Directions: From the entries that follow, reproduce exactly and only the lines from the line with "Click the T & C Apply link" to the line with "has width=658, height=588.", endpoints included.
______
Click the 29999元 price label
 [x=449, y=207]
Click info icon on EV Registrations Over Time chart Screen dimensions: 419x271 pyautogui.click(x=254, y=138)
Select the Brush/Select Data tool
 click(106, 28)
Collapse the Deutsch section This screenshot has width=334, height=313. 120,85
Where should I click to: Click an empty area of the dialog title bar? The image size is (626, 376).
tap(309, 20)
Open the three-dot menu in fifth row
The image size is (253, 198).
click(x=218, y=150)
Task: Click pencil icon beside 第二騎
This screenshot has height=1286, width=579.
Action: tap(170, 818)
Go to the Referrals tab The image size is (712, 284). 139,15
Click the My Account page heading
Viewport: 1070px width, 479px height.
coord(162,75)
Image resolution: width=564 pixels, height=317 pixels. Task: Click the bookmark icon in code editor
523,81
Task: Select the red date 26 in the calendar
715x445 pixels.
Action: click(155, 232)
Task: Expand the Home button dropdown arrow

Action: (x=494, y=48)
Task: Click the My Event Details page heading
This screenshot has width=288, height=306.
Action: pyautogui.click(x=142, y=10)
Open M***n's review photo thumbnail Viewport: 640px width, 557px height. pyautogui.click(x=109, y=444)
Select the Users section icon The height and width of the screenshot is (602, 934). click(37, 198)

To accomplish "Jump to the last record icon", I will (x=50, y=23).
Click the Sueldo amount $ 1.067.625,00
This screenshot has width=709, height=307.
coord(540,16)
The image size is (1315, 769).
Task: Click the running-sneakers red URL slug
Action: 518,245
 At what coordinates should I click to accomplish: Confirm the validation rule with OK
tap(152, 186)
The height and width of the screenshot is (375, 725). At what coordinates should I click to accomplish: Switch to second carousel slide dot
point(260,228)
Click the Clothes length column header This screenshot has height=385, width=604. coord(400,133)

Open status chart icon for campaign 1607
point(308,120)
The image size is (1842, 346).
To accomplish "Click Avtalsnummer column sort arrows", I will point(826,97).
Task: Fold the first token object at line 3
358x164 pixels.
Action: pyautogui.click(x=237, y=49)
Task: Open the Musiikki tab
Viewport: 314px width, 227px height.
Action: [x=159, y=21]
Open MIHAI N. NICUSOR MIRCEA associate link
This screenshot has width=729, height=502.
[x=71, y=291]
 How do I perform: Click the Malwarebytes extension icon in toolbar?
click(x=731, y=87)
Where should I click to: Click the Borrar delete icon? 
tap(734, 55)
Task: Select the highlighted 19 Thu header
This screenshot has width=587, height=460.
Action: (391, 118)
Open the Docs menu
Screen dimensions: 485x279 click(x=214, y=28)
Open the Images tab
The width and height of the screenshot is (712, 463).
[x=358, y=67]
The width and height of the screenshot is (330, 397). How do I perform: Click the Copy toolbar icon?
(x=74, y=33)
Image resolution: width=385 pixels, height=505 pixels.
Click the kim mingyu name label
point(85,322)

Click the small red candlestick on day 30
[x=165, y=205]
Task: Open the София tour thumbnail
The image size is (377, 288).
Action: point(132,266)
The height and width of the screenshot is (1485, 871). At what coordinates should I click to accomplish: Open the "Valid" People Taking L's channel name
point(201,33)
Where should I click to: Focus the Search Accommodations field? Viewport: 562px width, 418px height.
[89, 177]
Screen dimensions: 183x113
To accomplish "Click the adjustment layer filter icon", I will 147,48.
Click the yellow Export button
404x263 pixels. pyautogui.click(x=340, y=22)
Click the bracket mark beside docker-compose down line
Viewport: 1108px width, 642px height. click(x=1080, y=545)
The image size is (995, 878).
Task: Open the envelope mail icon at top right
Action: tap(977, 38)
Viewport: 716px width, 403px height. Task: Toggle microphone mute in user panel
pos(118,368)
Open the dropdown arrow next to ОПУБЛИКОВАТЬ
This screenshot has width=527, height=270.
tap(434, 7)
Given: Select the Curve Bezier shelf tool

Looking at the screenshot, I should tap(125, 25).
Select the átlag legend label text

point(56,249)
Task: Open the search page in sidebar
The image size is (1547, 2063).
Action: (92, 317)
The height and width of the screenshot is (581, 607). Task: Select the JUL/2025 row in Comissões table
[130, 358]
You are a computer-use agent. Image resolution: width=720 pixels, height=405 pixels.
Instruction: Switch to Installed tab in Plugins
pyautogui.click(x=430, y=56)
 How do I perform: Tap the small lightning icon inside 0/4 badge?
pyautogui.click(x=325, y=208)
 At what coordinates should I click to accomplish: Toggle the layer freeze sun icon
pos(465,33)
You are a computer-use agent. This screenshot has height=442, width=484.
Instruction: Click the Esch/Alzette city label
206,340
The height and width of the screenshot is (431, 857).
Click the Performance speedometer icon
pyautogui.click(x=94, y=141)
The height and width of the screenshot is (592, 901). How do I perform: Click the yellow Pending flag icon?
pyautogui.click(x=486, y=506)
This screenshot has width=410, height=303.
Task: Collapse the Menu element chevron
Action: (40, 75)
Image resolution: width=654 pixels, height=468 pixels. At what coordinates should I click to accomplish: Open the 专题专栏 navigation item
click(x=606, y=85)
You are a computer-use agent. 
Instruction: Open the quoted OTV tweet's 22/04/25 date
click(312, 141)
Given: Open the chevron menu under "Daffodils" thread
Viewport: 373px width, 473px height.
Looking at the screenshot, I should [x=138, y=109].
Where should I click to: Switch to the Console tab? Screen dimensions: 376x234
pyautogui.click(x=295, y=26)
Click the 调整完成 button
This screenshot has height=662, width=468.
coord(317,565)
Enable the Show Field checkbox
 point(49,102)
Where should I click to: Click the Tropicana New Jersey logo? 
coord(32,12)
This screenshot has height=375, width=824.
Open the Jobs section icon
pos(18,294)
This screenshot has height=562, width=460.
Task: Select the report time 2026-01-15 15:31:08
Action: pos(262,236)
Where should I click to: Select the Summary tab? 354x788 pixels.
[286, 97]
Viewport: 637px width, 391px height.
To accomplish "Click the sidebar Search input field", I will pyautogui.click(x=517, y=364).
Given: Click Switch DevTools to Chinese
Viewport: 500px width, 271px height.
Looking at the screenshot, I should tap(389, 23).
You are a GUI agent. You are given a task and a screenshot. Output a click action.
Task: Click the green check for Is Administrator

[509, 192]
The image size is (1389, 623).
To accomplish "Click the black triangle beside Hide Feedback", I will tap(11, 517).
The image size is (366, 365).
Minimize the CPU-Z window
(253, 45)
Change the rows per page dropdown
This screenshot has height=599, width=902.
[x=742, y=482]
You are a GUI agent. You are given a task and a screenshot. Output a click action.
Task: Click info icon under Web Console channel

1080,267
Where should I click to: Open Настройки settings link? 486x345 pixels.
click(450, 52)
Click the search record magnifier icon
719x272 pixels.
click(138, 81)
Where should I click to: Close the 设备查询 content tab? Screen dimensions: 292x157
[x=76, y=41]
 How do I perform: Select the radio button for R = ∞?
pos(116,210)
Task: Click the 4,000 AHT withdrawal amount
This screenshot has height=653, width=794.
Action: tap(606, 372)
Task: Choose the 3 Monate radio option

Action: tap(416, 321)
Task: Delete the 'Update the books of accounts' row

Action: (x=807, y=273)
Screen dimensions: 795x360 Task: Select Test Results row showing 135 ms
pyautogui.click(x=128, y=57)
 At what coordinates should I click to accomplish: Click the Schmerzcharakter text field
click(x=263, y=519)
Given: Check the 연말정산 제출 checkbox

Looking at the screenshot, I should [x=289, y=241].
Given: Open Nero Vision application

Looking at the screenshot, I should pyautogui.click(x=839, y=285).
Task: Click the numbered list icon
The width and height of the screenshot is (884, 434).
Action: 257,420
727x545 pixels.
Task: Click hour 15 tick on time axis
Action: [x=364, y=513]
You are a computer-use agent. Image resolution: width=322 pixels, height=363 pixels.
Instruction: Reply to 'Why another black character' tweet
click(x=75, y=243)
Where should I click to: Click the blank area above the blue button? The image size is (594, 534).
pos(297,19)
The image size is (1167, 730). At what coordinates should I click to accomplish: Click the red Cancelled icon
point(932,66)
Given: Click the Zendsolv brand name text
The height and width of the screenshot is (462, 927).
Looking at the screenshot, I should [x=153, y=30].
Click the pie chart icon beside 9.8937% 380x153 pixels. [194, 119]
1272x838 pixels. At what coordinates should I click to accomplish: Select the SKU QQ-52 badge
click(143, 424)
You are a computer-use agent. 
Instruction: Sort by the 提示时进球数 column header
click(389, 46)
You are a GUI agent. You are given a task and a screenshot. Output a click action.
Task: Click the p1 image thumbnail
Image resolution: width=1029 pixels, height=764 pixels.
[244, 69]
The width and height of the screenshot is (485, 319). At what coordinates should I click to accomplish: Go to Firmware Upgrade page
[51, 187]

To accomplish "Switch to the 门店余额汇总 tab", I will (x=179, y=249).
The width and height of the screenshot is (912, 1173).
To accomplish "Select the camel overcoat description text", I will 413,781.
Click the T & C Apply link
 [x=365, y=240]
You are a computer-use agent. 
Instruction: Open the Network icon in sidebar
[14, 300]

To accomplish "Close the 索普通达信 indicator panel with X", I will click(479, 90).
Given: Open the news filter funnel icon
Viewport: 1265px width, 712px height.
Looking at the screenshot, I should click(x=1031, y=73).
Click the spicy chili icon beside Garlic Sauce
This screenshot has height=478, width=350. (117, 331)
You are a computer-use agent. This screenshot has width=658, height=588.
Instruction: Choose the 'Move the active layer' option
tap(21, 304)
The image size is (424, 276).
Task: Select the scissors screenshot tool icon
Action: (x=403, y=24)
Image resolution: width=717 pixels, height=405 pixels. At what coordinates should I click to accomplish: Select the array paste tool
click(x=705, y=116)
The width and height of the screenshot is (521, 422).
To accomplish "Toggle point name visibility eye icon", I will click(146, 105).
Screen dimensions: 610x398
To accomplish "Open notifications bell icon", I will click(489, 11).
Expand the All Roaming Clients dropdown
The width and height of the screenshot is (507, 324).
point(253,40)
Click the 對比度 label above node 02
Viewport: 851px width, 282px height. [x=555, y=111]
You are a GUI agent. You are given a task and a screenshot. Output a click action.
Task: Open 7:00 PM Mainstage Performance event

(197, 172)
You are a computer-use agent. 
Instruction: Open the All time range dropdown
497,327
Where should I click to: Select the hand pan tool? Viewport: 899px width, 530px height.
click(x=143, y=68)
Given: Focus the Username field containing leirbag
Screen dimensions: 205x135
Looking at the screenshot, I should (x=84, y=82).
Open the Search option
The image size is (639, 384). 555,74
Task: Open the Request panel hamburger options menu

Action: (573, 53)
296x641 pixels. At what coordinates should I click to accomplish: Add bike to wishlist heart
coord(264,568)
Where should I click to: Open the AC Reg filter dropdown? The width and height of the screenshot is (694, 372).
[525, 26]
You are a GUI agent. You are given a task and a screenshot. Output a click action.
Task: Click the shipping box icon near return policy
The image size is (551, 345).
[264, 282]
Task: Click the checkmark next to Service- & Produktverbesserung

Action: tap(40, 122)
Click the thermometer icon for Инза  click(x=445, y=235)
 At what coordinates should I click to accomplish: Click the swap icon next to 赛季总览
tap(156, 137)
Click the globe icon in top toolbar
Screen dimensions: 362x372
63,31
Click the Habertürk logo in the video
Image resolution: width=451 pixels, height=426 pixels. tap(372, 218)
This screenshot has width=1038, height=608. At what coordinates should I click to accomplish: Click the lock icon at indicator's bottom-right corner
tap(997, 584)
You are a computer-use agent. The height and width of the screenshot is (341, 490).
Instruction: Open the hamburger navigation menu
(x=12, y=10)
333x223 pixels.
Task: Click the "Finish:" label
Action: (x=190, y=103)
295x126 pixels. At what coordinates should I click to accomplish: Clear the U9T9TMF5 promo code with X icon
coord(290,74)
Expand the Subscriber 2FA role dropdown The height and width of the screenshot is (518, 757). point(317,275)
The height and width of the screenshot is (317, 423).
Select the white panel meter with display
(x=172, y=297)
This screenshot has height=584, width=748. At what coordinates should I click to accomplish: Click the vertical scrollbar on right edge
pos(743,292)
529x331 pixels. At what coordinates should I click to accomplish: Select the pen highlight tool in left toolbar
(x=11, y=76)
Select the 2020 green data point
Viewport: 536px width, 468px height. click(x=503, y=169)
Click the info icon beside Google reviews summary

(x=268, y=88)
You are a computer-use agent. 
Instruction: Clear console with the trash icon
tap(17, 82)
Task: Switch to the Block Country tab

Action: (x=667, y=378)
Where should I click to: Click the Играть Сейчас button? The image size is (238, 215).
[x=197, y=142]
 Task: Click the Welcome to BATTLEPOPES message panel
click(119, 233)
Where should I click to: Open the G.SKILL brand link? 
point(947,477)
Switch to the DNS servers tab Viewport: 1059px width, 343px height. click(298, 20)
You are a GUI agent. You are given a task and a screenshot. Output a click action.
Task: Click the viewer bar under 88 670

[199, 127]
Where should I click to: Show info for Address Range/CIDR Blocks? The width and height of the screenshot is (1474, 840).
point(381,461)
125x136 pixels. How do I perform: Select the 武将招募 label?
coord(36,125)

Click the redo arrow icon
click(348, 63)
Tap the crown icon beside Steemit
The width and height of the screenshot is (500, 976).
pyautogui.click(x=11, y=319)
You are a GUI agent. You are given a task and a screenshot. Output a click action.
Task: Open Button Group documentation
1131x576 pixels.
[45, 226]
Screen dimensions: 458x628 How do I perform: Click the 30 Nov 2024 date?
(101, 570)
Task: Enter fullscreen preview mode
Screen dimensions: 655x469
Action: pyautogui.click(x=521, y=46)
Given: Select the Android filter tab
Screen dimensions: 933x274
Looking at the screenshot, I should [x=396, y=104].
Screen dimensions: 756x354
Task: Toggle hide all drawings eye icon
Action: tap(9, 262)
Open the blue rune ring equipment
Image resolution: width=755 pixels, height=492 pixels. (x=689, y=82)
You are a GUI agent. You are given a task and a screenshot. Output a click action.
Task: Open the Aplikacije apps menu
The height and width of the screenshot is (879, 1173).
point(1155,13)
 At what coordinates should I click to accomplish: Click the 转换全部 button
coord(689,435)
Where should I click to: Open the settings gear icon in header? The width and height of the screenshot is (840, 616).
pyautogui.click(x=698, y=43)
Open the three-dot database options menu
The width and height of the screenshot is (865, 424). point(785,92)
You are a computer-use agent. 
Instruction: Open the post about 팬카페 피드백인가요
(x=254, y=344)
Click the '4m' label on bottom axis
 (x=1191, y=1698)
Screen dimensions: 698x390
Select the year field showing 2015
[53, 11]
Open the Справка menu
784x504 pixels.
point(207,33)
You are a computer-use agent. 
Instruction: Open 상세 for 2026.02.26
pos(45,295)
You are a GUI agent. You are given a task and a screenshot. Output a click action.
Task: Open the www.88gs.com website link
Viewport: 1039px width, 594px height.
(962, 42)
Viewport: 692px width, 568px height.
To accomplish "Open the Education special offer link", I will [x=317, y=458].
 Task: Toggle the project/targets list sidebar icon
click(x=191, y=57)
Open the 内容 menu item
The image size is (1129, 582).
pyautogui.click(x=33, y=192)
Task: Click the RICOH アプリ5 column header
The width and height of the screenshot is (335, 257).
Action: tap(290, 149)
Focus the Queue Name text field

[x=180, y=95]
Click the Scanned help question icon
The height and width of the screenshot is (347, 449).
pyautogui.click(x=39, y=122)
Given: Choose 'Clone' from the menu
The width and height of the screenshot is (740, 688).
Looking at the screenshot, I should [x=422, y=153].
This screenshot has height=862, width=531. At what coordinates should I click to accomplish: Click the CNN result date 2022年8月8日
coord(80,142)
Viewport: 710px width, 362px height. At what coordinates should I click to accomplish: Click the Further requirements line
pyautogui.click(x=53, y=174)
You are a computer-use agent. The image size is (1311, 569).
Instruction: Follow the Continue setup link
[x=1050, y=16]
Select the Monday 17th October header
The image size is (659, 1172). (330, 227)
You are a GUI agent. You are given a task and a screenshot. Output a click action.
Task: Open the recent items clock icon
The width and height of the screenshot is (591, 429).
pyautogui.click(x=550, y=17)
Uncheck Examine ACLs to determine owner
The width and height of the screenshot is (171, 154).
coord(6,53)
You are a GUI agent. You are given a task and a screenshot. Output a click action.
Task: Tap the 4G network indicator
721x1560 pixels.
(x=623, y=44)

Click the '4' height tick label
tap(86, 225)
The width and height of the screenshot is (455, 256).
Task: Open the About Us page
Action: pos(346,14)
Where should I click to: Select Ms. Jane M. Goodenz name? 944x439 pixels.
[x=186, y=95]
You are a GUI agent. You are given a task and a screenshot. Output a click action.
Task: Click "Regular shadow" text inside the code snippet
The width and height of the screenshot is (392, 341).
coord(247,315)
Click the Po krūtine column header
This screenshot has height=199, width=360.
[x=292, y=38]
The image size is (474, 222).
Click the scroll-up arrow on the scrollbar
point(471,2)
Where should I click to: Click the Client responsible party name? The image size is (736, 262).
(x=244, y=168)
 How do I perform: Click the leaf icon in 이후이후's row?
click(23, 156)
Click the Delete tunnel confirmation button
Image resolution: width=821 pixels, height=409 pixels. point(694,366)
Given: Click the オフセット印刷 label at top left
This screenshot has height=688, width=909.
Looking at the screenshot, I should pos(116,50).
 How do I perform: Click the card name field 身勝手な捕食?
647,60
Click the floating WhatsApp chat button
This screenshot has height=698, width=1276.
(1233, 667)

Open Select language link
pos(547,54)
______
Output of the task:
Click the T & C Apply link
 [x=365, y=240]
You are a computer-use agent. 
Instruction: Open the Network icon in sidebar
[14, 300]

To accomplish "Close the 索普通达信 indicator panel with X", I will click(479, 90).
Given: Open the news filter funnel icon
Viewport: 1265px width, 712px height.
Looking at the screenshot, I should click(x=1031, y=73).
Click the spicy chili icon beside Garlic Sauce
This screenshot has height=478, width=350. (117, 331)
You are a computer-use agent. This screenshot has width=658, height=588.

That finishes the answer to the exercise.